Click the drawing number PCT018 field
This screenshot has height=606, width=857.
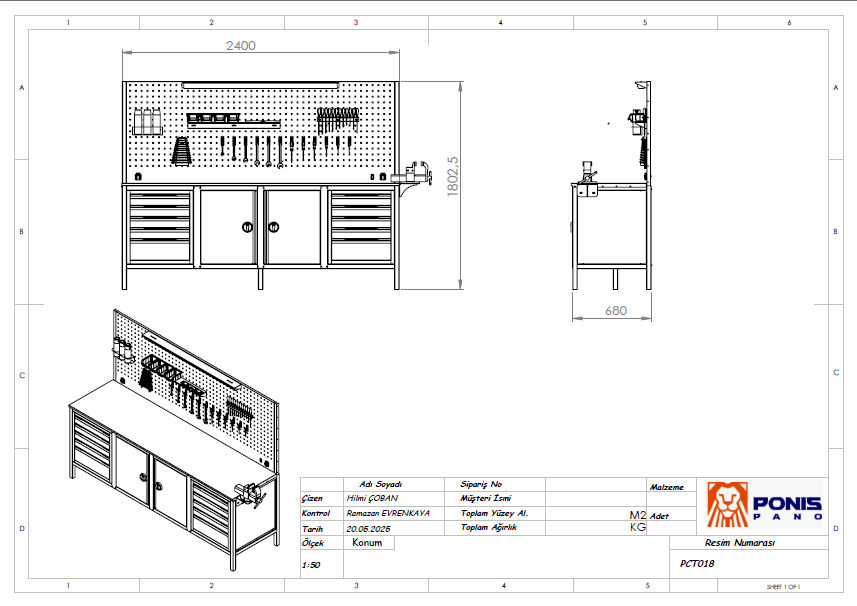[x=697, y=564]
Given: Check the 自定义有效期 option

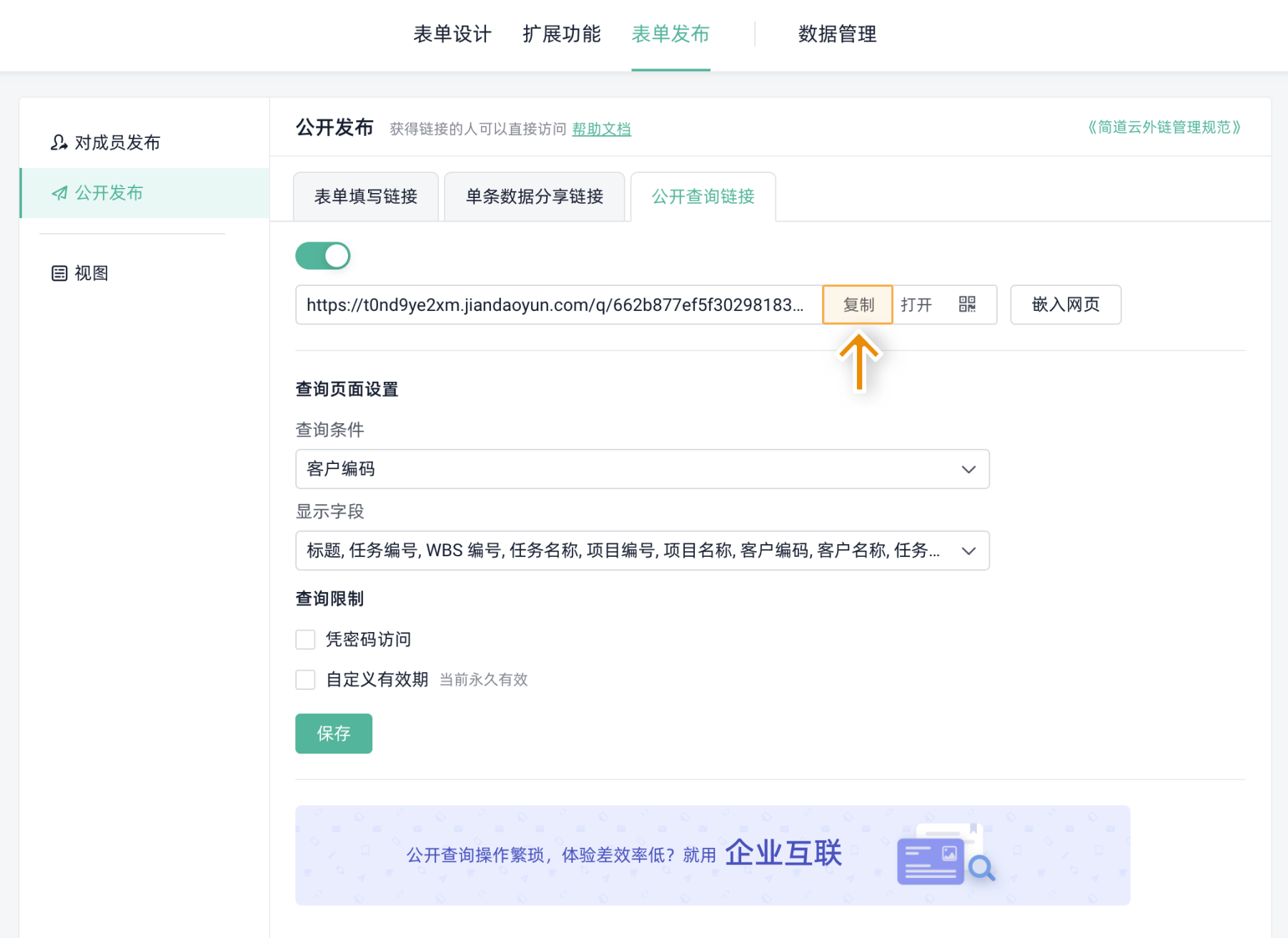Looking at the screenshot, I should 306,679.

────────────────────────────────────────

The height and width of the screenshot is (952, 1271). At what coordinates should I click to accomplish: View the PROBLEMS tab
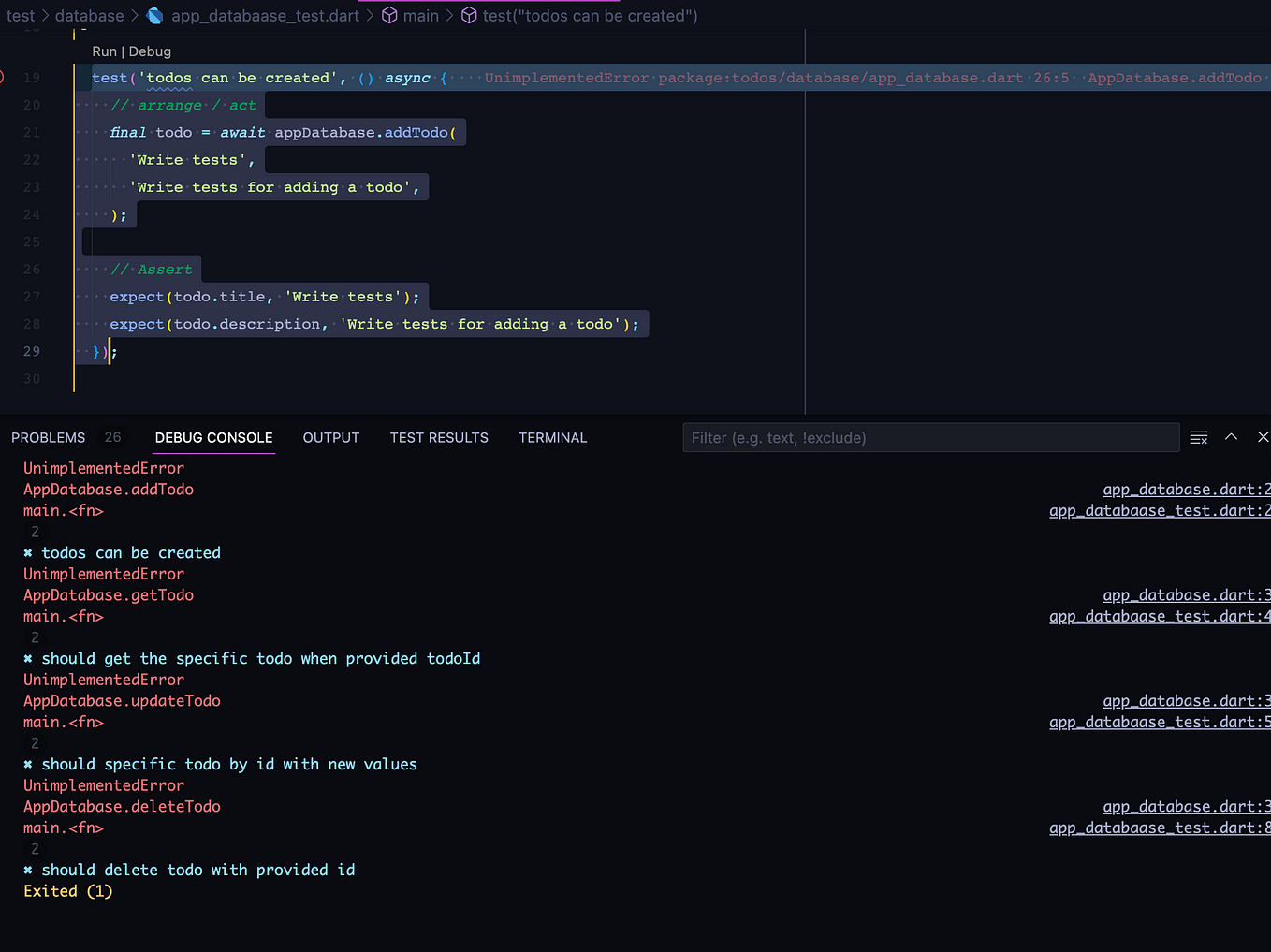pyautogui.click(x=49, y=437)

────────────────────────────────────────

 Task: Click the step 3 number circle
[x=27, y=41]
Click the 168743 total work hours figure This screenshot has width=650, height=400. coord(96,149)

────────────────────────────────────────

Your answer should consist only of the lines above between the line holding "Task: Click the step 3 number circle" and the line holding "Click the 168743", inclusive, each transcribed exactly.

Written reply —
 Task: Click the step 3 number circle
[x=27, y=41]
Click the 168743 total work hours figure This screenshot has width=650, height=400. coord(96,149)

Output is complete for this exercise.